Finding a Career in Financial Services with ESG Investing by Sarah Adams of VERT Asset Mgmt - photo Jason Goodman on Unsplash

Finding a Career in Financial Services with ESG Investing

By Sarah Adams, Vert Asset Management

Above photo credit: Jason Goodman on Unsplash

Sarah Adams of Vert Asset Mgmt.There’s a conventional attitude toward work that entails leaving everything you do outside of work behind, as though nothing else exists. With this perspective, you are encouraged to fit your family, your morals, yourself, around the job.

I was raised that way. As an elementary school kid, if I had to call my mom at work she’d answer the call in a hushed tone, as though she was receiving an illicit phone call. Her office was not interested that her 10-year-old needed to be picked up from school, let alone that she had kids at all.

These jobs still exist, many of us have worked these jobs. Thankfully, there is another path, and some of us are fortunate enough to be able to take it. These days, it is my passion and interest in environment, social, and governance (ESG) investing that guide my career, not the job itself. Today, I work as Chief Sustainability Officer and co-founder at Vert Asset Management. But getting here wasn’t straightforward, or easy.

I did not study to go into finance. On a lark, I landed a college internship at a brokerage firm during the height of the dotcom boom in the late 90s. My financial services initiation, some would say ‘hazing’, was straight out of movies like Boiler Room. It was fast-paced and exciting to be near a NASDAQ trading desk. But there was an unspoken understanding that I leave my conscience at home. It was clear to me from this early exposure that investments had lost its humanity (if it had any to begin with).

In the field of finance there has long been an expectation that your background and interests should be in math and cold calculations. This is why so many engineers find their way into financial services. However, for those like myself (a history major) who are more interested in context and strategy, there is space in financial services for those roles, but they are more peripheral.

My light bulb moment occurred in 2006 when I was working in the UK at an institutional asset manager. I learned that UK city and county pension funds were required to ask socially responsible questions when searching for new asset managers. Why? Because they represented a large number of disparate beneficiaries who lived and worked in their geographical area, and they invested for the protection of all of these people’s retirement.

Back then, most investment professionals, including my bosses, rejected the notion that investments should take into account “non-financial” issues like environmental, social, and governance risks. Needless to say, things have changed. The 2020 Global Sustainable Investment Alliance (GSIA) report estimates that 35 percent of all professionally managed assets now incorporate sustainability criteria. Seven out of the ten largest pension funds in the world integrate ESG, including Japan’s Government Pension Investment Fund with assets over $1 trillion at the end of 2021.

Is ESG Investing One Way to Attract More Women into Finance?

I’ve tried several times to devise an exit out of finance to work in more creative and collaborative industries.

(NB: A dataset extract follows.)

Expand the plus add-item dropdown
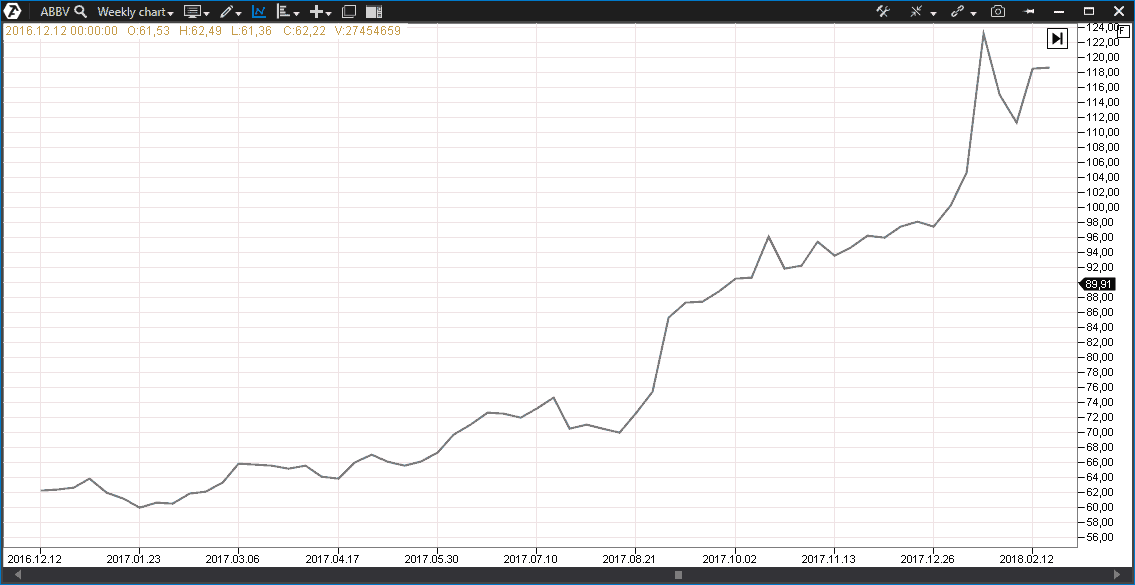The width and height of the screenshot is (1135, 585). [321, 12]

The last time I left, I thought that in order to really roll-up my sleeves and work on corporate accountability, I needed to work in policy and research. It was while I was working at a non-profit on financial reform that I realized that there was just so much information available that investors were not including in the way they look at markets.

There is an entire ecosystem of service providers creating and disseminating non-financial information to markets now including: non-profits like CDP, ESG researchers, accountants like KMPG, PwC and E&Y. In fact, E&Y just launched E&Y Carbon to help companies with carbon accounting and corporate disclosures to the marketplace. There are standard setters working to refine what is meant by non-financial metrics with financial materiality. In 2018, Sustainability Accounting Standards Board (SASB) identified material indicators in 77 industries. They are now part of the International Sustainability Standards Board bringing integrated reporting mainstream.

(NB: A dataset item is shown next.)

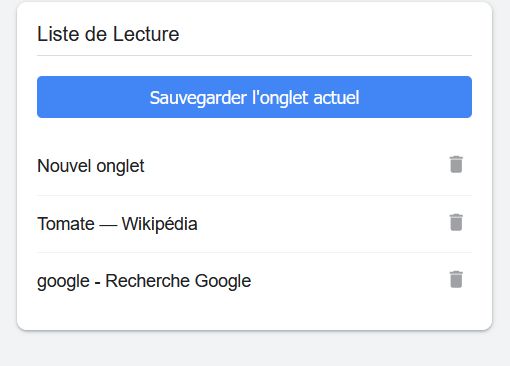Screen dimensions: 510x366
Task: Click the Liste de Lecture heading
Action: 108,34
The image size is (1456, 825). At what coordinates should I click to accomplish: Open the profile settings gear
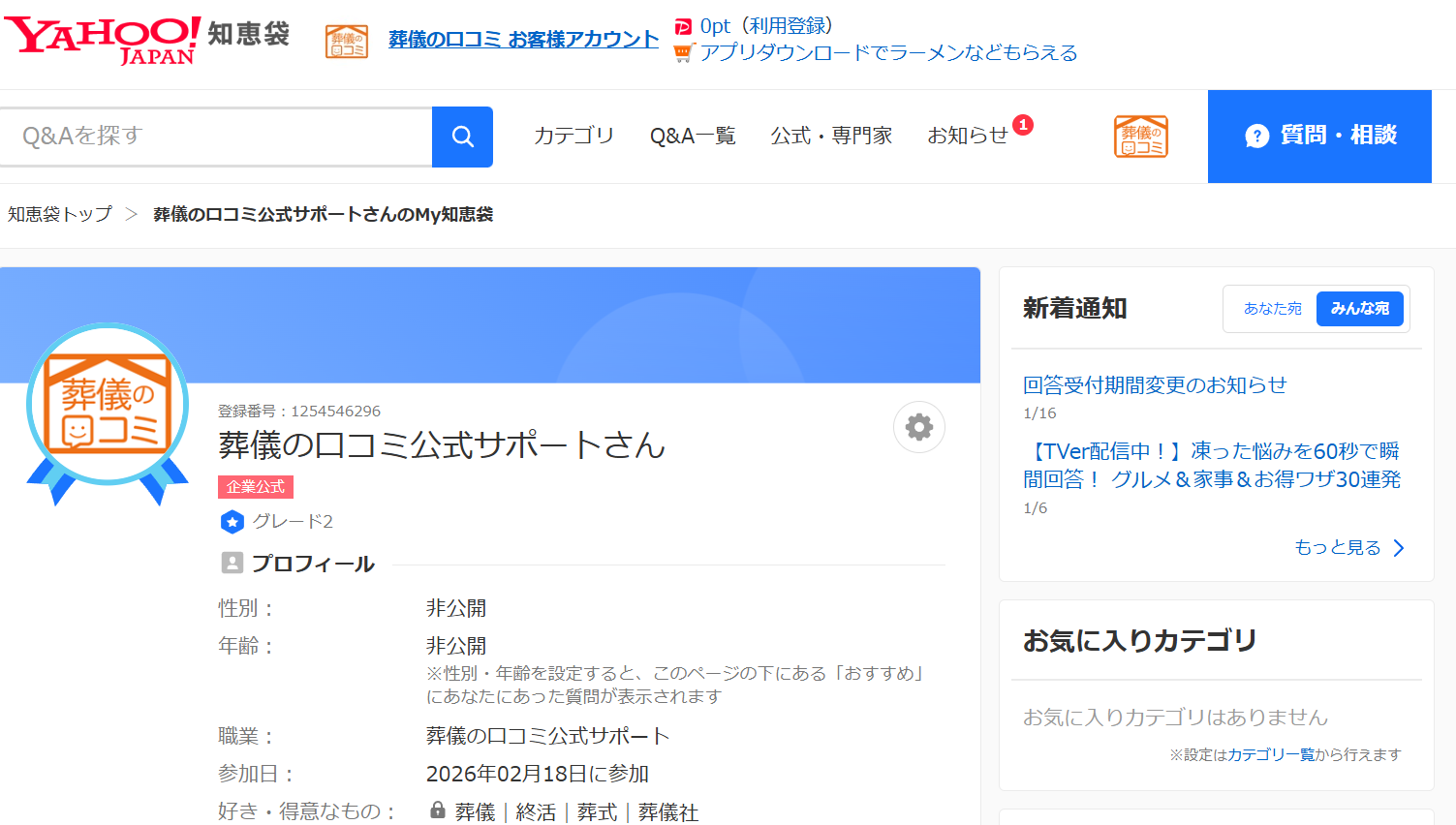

ESG issues are interdisciplinary. While financial and accounting metrics have become standardized over time and through usage, ESG metrics are still evolving. Many ESG metrics are still considered ‘externalities’ because the market struggles to measure their economic value – things like clean air and well-being are hard to price. But integrating these environmental and social issues into markets is an opportunity for those from non-math fields because it takes an understanding of people and planet to value them.

Research by Professor Brad Barber, a Professor at UC Davis Business School and a member of Vert Asset Management’s Advisory Board, analyzed the absence of women in finance in 2017 by examining the percentage of women who’ve earned the Chartered Financial Analyst designation as a proxy. It was less than 20 percent. Barber concluded that more women would be in financial services if they were encouraged to study STEM subjects – science, technology, engineering, math. This would certainly help. But there are now more non-STEM roles in financial services. Investment management needs financial planners and advisors, researchers, sustainability experts, integrators, and communicators too.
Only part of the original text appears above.